Yesterday, NVIDIA made public two new OpenGL extensions named NV_shader_buffer_load and NV_vertex_buffer_unified_memory, these new extensions allow to use OpenGL in a totally new way they called Bindless Graphics. With Bindless Graphics you can manipulate Buffer Objects directly using their GPU global memory addresses and control the residency of these objects from applications. It allows to remove the bottleneck coming from binding objects before being able to use them, that force the driver to fetch all objects states before being able to use of modify them.
TheĀ NV_shader_buffer_load extension provides a mechanism to bind buffer objects to the context in such a way that they can be accessed by reading from a flat, 64-bit GPU address space directly from any shader stage and to query GPU addresses of buffer objects at the API level. The intent is that applications can avoid re-binding buffer objects or updating constants between each Draw call and instead simply use a VertexAttrib (or TexCoord, or InstanceID, or…) to “point” to the new object’s state.

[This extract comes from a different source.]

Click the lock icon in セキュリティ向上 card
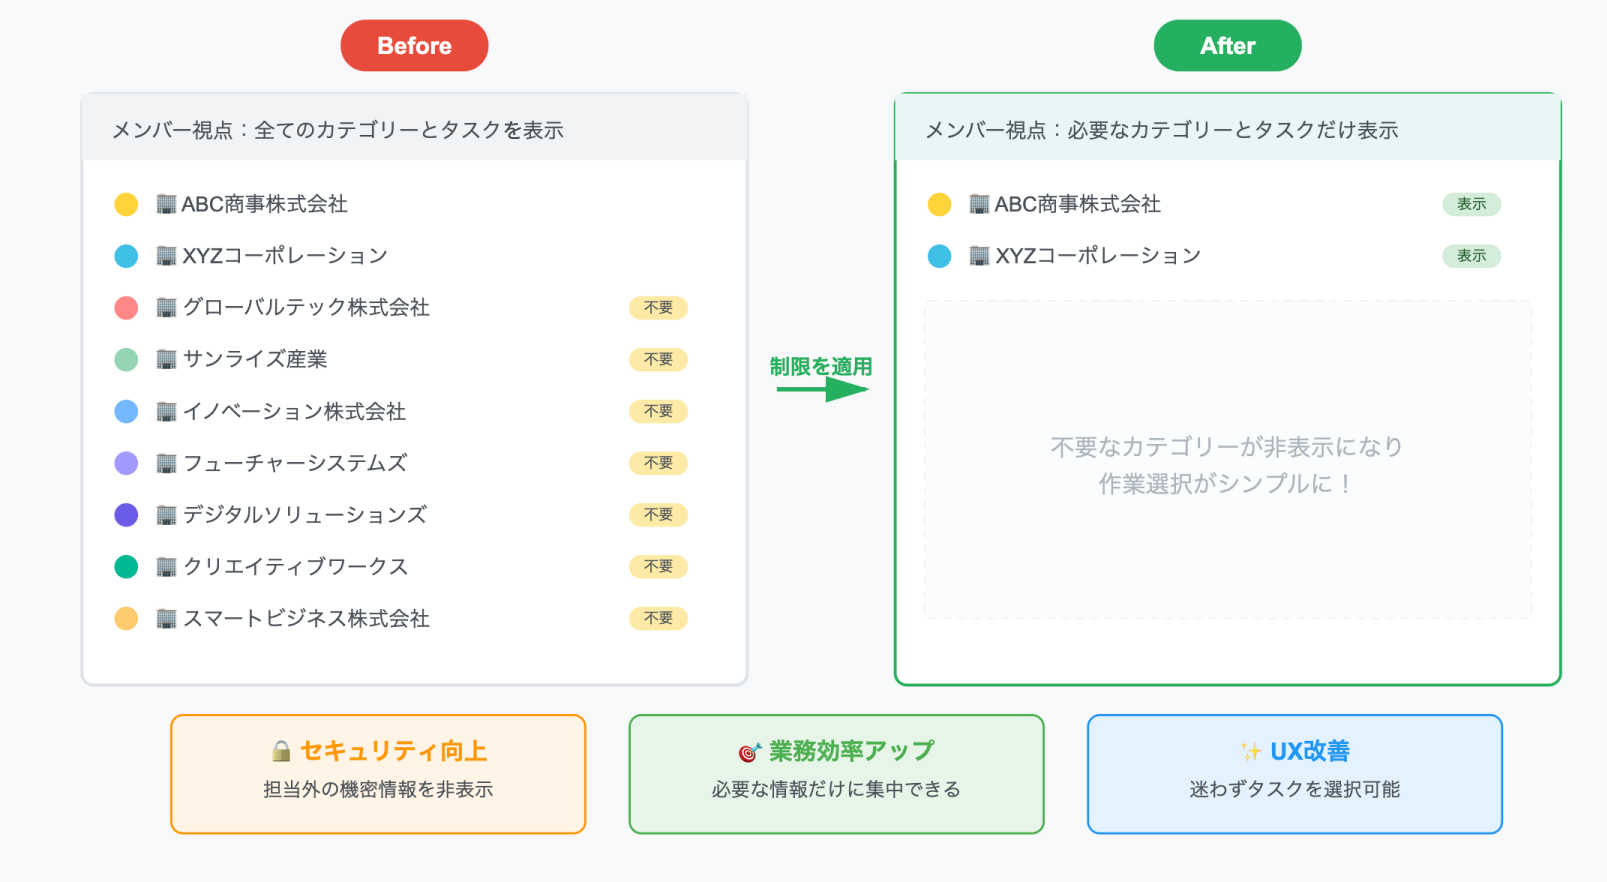The width and height of the screenshot is (1607, 882). tap(281, 751)
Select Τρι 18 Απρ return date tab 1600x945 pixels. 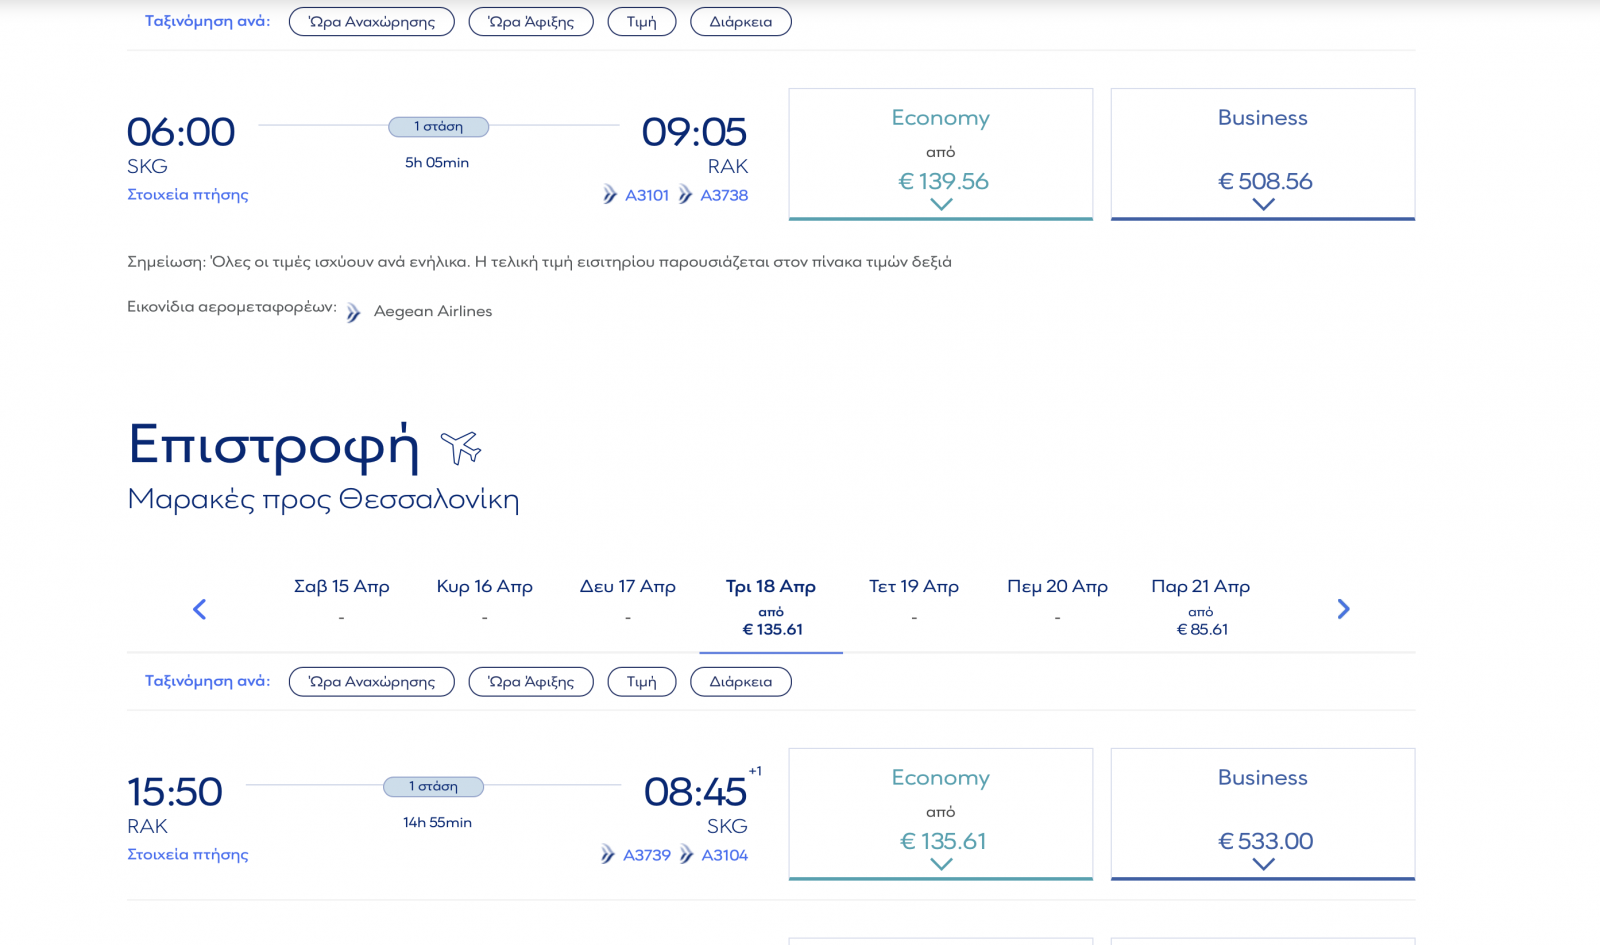coord(770,606)
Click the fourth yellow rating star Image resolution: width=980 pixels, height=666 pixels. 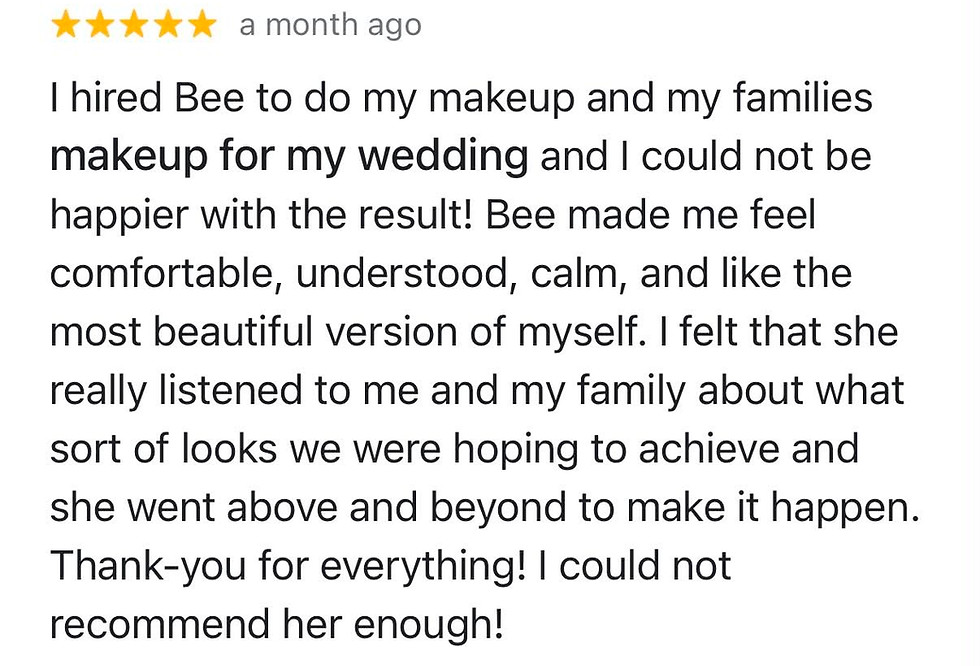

The NV_vertex_buffer_unified_memory extension provides a mechanism to specify vertex attributes and element array locations using these GPU addresses. Binding vertex buffers is one of the most frequent and expensive operations in many GL applications, due to the cost of chasing pointers and binding objects. With this extension, application can specify vertex attributes state direcly using VBO adresses that alleviates the overhead of object binds and driver memory management.
NVIDIA provides a small bindless graphics tutorial, with a presentation of the new features.
That seems very useful, but what scare me a little bit is that each time you provide the developer with lower level access like this, you reduce a lot the potential of automatic driver optimizations and in particular, I wonder how this mechanism interact with NVIDIA SLI mode that provide automatic scaling of OpenGL applications among multiple GPU. This mode duplicate data on each GPU and broadcast drawing command to all the GPU to allow them to produce differents parts of a frame and compose them before display. Using these extensions, the same address space has to be maintained on all GPU involved in SLI drawing, that seems to be very difficult especially in case of etherogenous SLI configurations.